TEXT BLOCK below:

Skip to main content
Create custom provider integrations by implementing the ApiHandler interface. This guide shows you how to add support for any LLM API.

Provider Interface

All providers must implement the ApiHandler interface:
export interface ApiHandler {
  createMessage(
    systemPrompt: string,
    messages: ClineStorageMessage[],
    tools?: ClineTool[],
    useResponseApi?: boolean
  ): ApiStream
  
  getModel(): ApiHandlerModel
  getApiStreamUsage?(): Promise<ApiStreamUsageChunk | undefined>
  abort?(): void
}

Basic Template

Here’s a minimal custom provider:
import { ApiHandler, CommonApiHandlerOptions } from "../index"
import { ApiStream } from "../transform/stream"
import { withRetry } from "../retry"
import { ClineStorageMessage } from "@/shared/messages/content"
import type { ModelInfo } from "@shared/api"

interface CustomProviderOptions extends CommonApiHandlerOptions {
  apiKey: string
  baseUrl?: string
  modelId: string
}

export class CustomProviderHandler implements ApiHandler {
  private options: CustomProviderOptions
  private client: any // Your API client

  constructor(options: CustomProviderOptions) {
    this.options = options
  }

  private ensureClient() {
    if (!this.client) {
      if (!this.options.apiKey) {
        throw new Error("API key is required")
      }
      // Initialize your client
      this.client = createYourClient({
        apiKey: this.options.apiKey,
        baseURL: this.options.baseUrl
      })
    }
    return this.client
  }

  @withRetry()
  async *createMessage(
    systemPrompt: string,
    messages: ClineStorageMessage[],
    tools?: any[]
  ): ApiStream {
    const client = this.ensureClient()
    
    // Convert messages to your API format
    const apiMessages = this.convertMessages(messages)

End of TEXT BLOCK.

- [PROBLEM TO SOLVE]
Rewrite the stretch of the custom provider guide from "Skip to main" through "any LLM API.", swapping "LLM" for "language model". Work only from the custom provider guide.

MATERIAL SHOWN below:

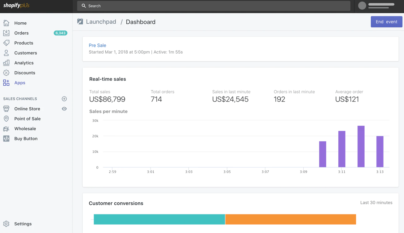This screenshot has height=233, width=404.
Task: Click the Discounts badge icon
Action: pyautogui.click(x=6, y=73)
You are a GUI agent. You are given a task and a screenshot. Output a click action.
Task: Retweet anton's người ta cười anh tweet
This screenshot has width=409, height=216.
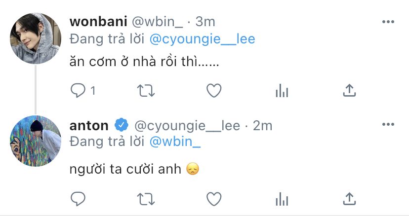pyautogui.click(x=146, y=199)

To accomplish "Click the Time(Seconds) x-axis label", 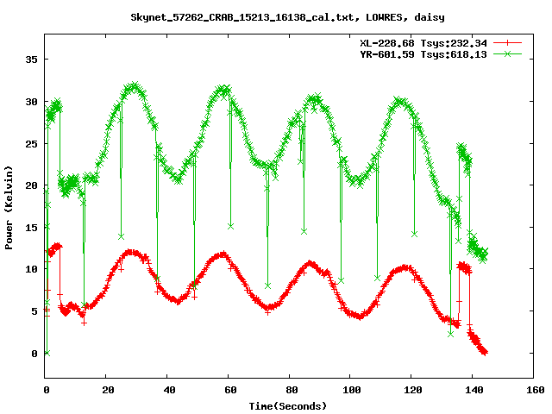I will coord(287,405).
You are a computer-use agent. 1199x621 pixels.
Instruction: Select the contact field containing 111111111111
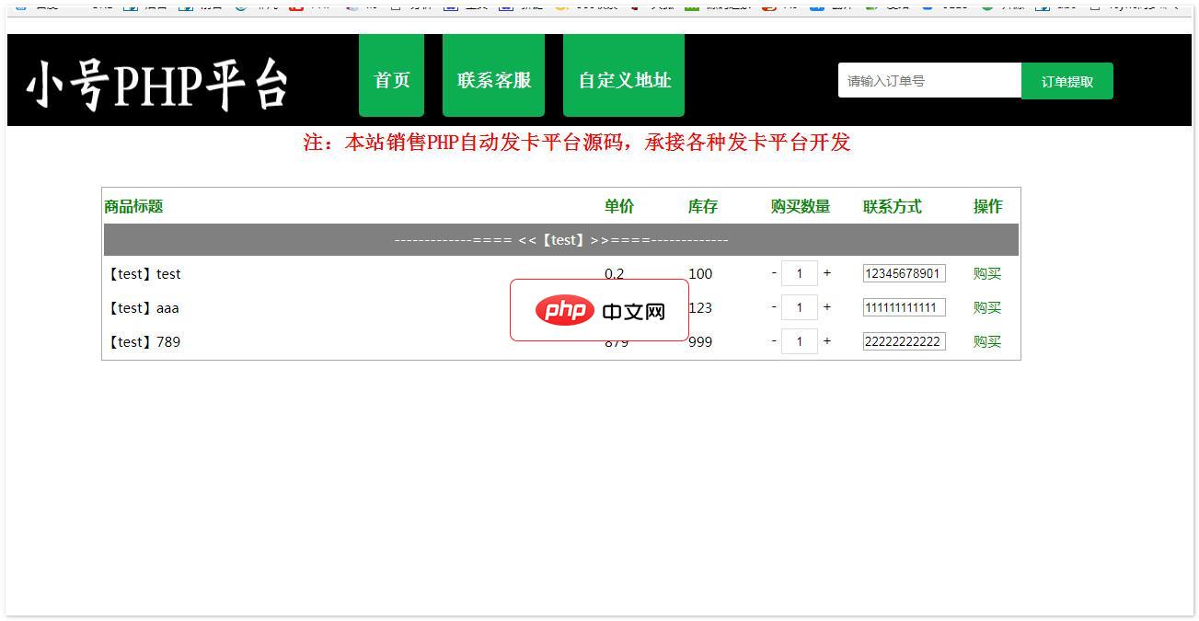point(904,307)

End of MATERIAL SHOWN.

- [TASK SOLUTION]
Skip to main content
Create custom provider integrations by implementing the ApiHandler interface. This guide shows you how to add support for any language model API.